BEGIN Supplied material

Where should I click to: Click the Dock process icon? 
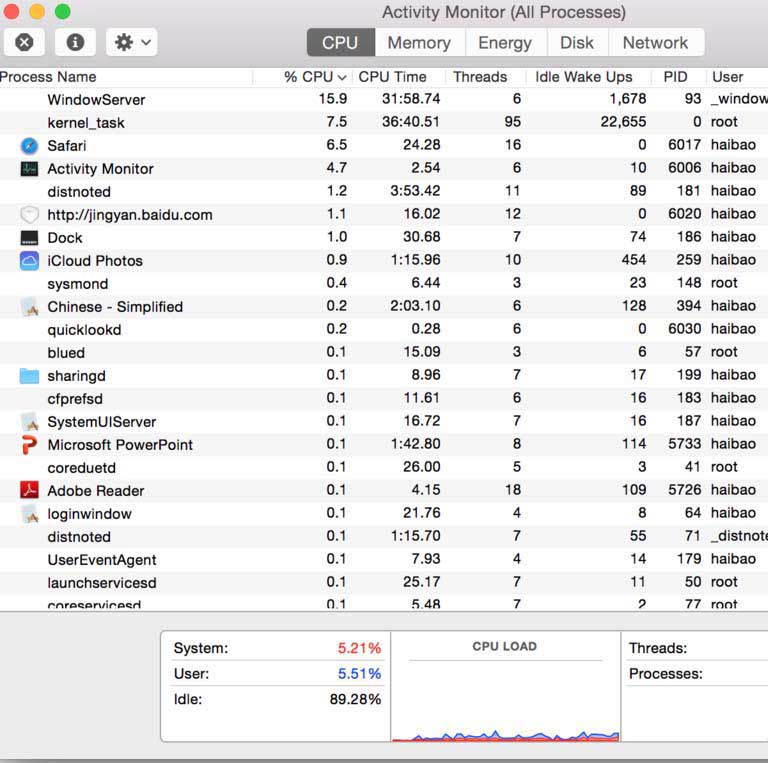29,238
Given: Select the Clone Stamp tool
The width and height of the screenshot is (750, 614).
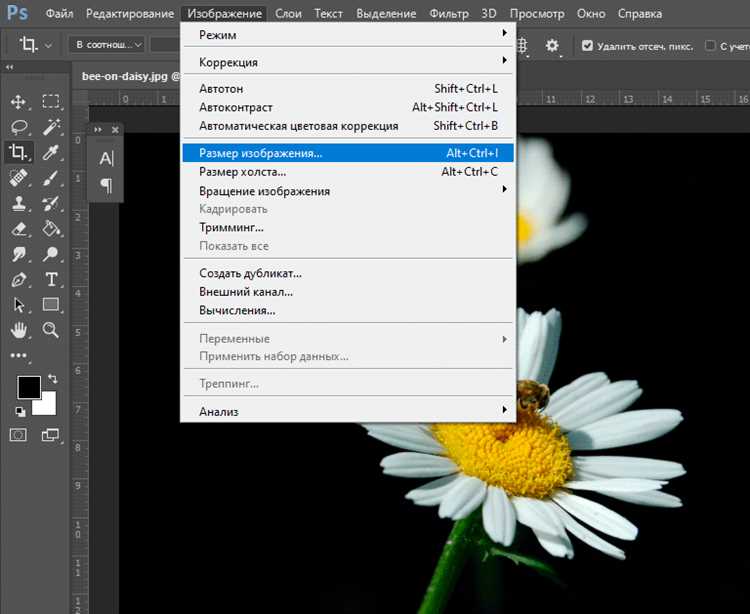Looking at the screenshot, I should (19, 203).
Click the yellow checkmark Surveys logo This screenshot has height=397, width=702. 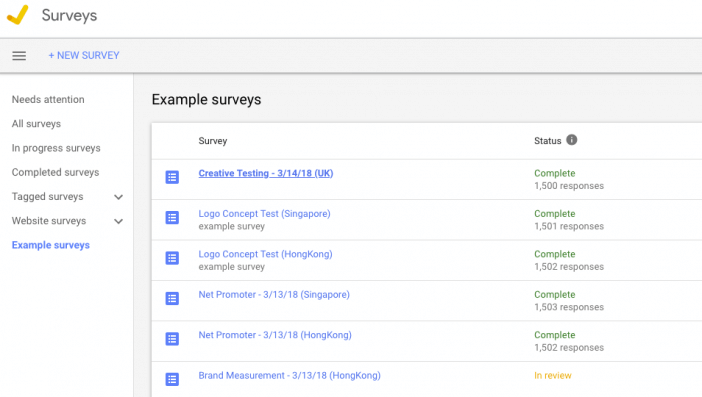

END Supplied material
BEGIN Supplied material

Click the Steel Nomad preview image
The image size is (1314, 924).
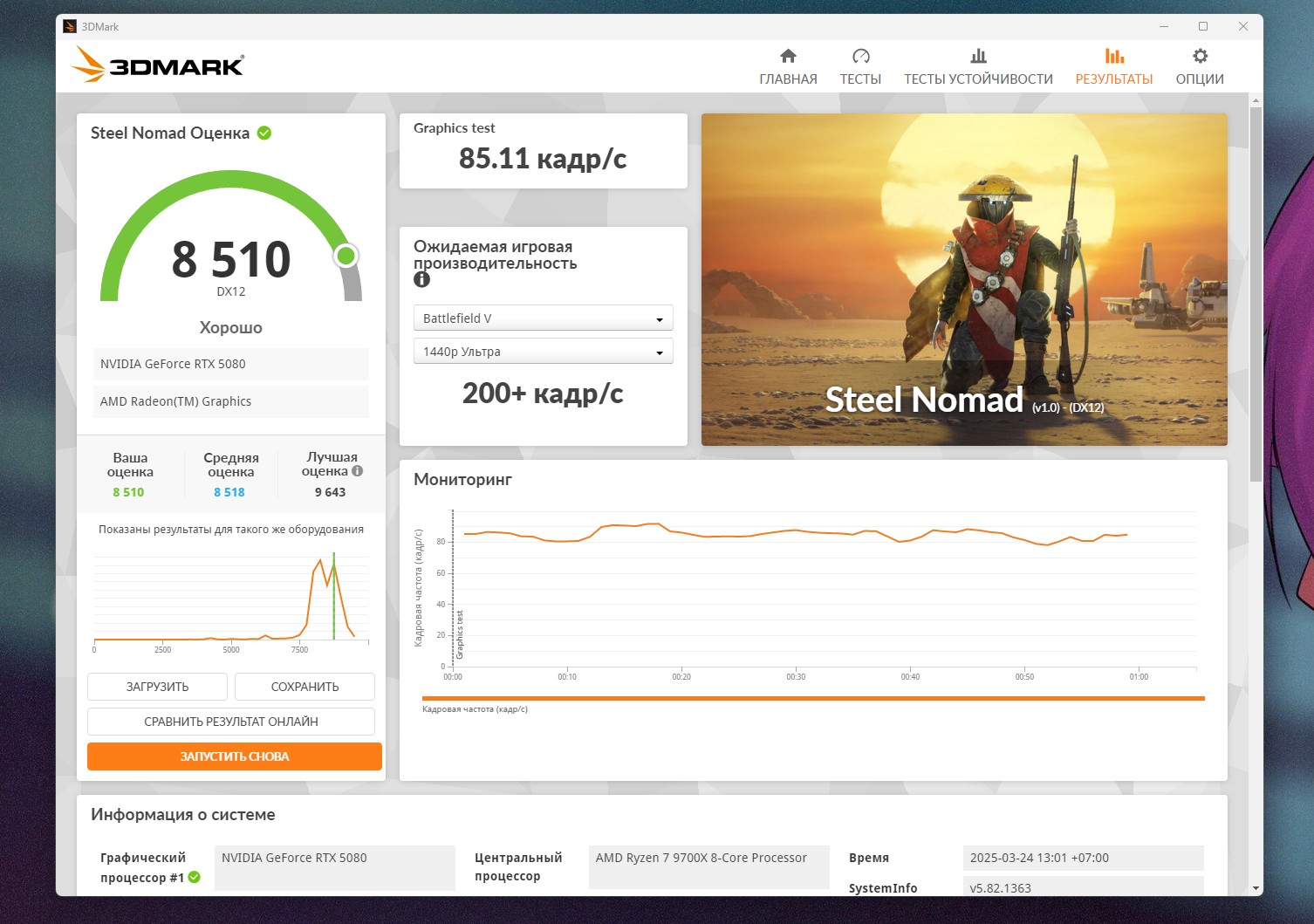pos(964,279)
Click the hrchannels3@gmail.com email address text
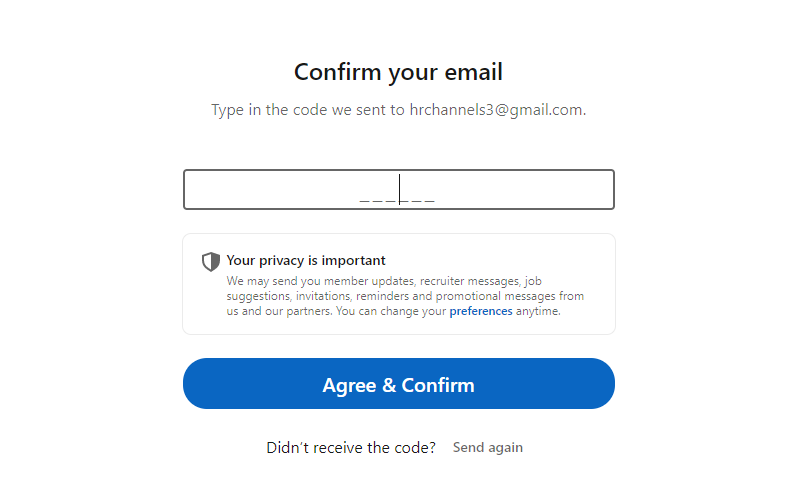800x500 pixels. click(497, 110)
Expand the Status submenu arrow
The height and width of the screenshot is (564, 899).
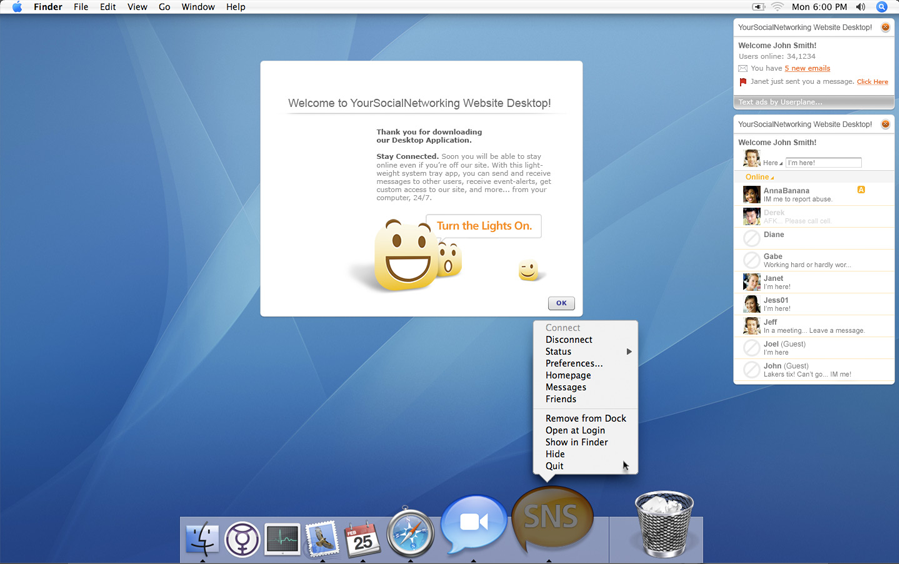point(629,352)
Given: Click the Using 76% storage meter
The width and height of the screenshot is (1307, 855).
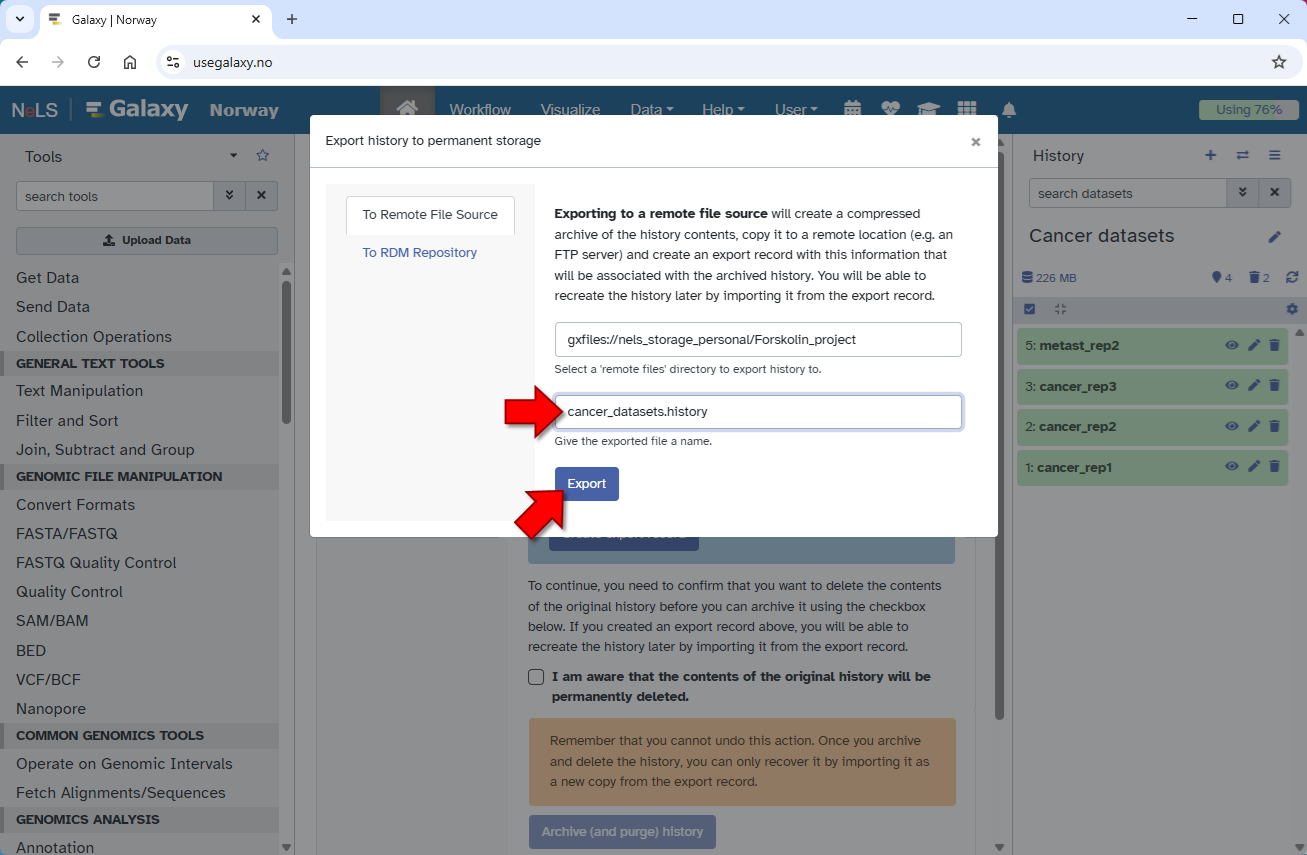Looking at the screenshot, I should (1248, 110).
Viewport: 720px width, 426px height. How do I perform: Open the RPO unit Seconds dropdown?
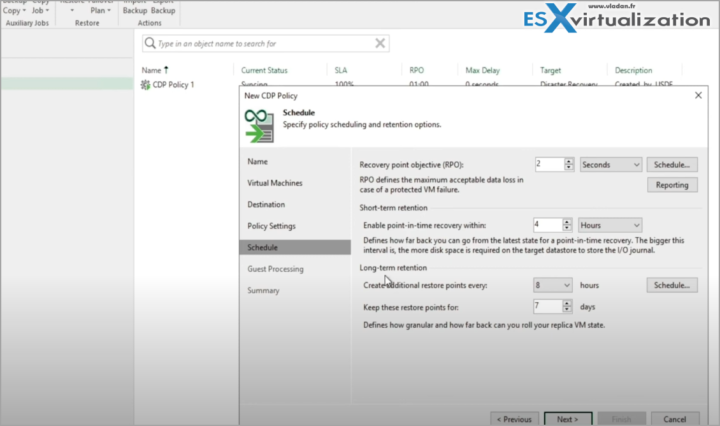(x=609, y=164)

END Supplied material
BEGIN Supplied material

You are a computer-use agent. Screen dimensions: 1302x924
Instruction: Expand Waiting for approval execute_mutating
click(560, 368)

END Supplied material

Every line that contains the string "Given" should be copied from the entries.

Solution
Given: Select the Clone Stamp tool
Given: Click the Using 76% storage meter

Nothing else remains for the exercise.